Since no available crystal structure of rAhR has been reported to date, we thus constructed the relevant LBD via homology modeling, with details provided in the SI.

AutoDock Tools 1.5.6 was used to identify the potential ligand binding site [54] (SI Figure S7) in the constructed structure of rAhR based on the ligand-bound 3F1O [10]. The AutoDock Vina program [24] was used to perform docking simulations of a total of 83 PACs within rAhR to generate the ligand–receptor binding complexes. The complexes with the most negative binding energy scores were employed as the initial binding configurations for the subsequent MD simulations.

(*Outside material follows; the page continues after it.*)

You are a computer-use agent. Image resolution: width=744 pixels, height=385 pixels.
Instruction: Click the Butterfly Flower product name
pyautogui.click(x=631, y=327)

In order to accurately evaluate binding interactions, MD simulations were further performed using the Amber12 program [55,56] for a total of 15 typical docked complexes, including PAHs (fluorene, triphenylene, benzo[b]chrysene, and benzo[g]chrysene), M-PAHs (2-methylphenanthrene, 2-methylchrysene, and 11-methylbenzo[a]pyrene), O-PAHs (7H-benz[de]anthracen-7-one and 7,12-benzo[a]anthraquinone), S-PAH (Benzo[b]naphtho [2,1-d]thiophene), N-PAH (4-nitropyrene), Cl-PAHs (9,10-dichlorophenanthrene, 7-chlorobenz[a]anthracene, and 7,12-dichlorobenz[a]anthracene), and Br-PAH (7,11-dibromobenz[a]anthracene) with rAhR as the initial binding conformations. The ff14SB force field [57] was used to describe the system’s topology for the binding complexes. During the MD simulations, the protonation states of the polar receptor residues were first determined based on the PDB2PQR service [58]. Concretely, His289, His330, and His335 residues were singly N_δ-protonated, the His355 residue was set to be N_ε-protonated, while His324 was fully protonated at both the N_δ and N_ε atoms. Then, each solvation model was sequentially subjected to the steepest descent minimization for 4000 steps, gradual heating from 0 to 300 K over 500 ps, and constant pressure equilibration for 1000 ps at 300 K. Subsequent production MD simulations with varying time scales (70–200 ns) were carried out for the binding complexes to obtain the equilibrium conformations. Based on the MD trajectories, the root-mean-square deviations (RMSD, Å) [59] and root-mean-square fluctuations (RMSF, Å) [22] of the ligand and receptor were used to evaluate the binding conformational stability and protein flexibility, respectively. Through cluster analyses of the equilibrium configurations [60], the class with the largest populated configurations was selected. The 200 snapshots from the largest cluster were extracted to calculate the binding free energy (ΔG_bind) of the ligand in rAhR and to identify the key residues that significantly contribute to ligand binding. ΔG_bind was estimated according to the Molecular Mechanics/Generalized Born Surface Area (MM/GBSA) [61] method, and the corresponding formulas were shown in SI.

3.3. QSAR Model

According to previous experience [62,63,64], Dragon descriptors and electronic descriptors [65] were calculated to characterize molecular structure properties. Then, a multiple linear regression (MLR) strategy was used to select descriptors and develop QSAR models using IBM SPSS Statistics 21 software [66]. Simulated external validation and leave-one-out cross-validation were employed to test the predictive ability and robustness of the developed models. The details of descriptor calculation, statistical analysis, and model validation are shown in the SI.

4. Conclusions

Molecular docking and MD simulations show that van der Waals forces are the major driving force in PACs-rAhR complexes, and Pro295 and Arg316 are the important amino acid residues in ligand binding. For 62 PACs without halogen atoms, the rAhR activity is mainly influenced by the molecular mass, ionization potential, polarizability, electronegativity, and van der Waals volumes. For 21 halo-PACs, the rAhR activity is related to molecular size, nucleophilicity, and Sanderson electronegativity. The developed models have good predictive ability, robustness, and extrapolation ability; thus, they can be used to predict the rAhR activity of other reactive PACs within the application domain.